* GIVEN PROBLEM *
Copy the following lines word for word.

* MATERIAL PROVIDED *
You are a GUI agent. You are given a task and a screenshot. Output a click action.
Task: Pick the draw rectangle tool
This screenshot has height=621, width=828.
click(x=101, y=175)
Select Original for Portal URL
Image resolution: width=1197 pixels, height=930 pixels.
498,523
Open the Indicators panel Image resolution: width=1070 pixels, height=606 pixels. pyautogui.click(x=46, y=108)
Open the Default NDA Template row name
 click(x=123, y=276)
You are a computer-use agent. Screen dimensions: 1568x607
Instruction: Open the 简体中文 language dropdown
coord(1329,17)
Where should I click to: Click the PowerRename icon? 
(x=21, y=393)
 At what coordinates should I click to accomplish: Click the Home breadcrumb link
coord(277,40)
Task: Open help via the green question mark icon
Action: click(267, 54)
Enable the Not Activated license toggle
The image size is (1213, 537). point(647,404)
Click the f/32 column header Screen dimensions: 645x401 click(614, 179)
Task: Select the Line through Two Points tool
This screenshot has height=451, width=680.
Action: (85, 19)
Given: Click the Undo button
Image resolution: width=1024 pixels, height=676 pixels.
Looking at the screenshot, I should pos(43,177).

* THE OUTPUT *
You are a GUI agent. You are given a task and a screenshot. Output a click action.
Task: Pick the draw rectangle tool
This screenshot has height=621, width=828.
click(x=101, y=175)
Select Original for Portal URL
Image resolution: width=1197 pixels, height=930 pixels.
498,523
Open the Indicators panel Image resolution: width=1070 pixels, height=606 pixels. pyautogui.click(x=46, y=108)
Open the Default NDA Template row name
 click(x=123, y=276)
You are a computer-use agent. Screen dimensions: 1568x607
Instruction: Open the 简体中文 language dropdown
coord(1329,17)
Where should I click to: Click the PowerRename icon? 
(x=21, y=393)
 At what coordinates should I click to accomplish: Click the Home breadcrumb link
coord(277,40)
Task: Open help via the green question mark icon
Action: click(267, 54)
Enable the Not Activated license toggle
The image size is (1213, 537). point(647,404)
Click the f/32 column header Screen dimensions: 645x401 click(614, 179)
Task: Select the Line through Two Points tool
This screenshot has height=451, width=680.
Action: (85, 19)
Given: Click the Undo button
Image resolution: width=1024 pixels, height=676 pixels.
Looking at the screenshot, I should pos(43,177).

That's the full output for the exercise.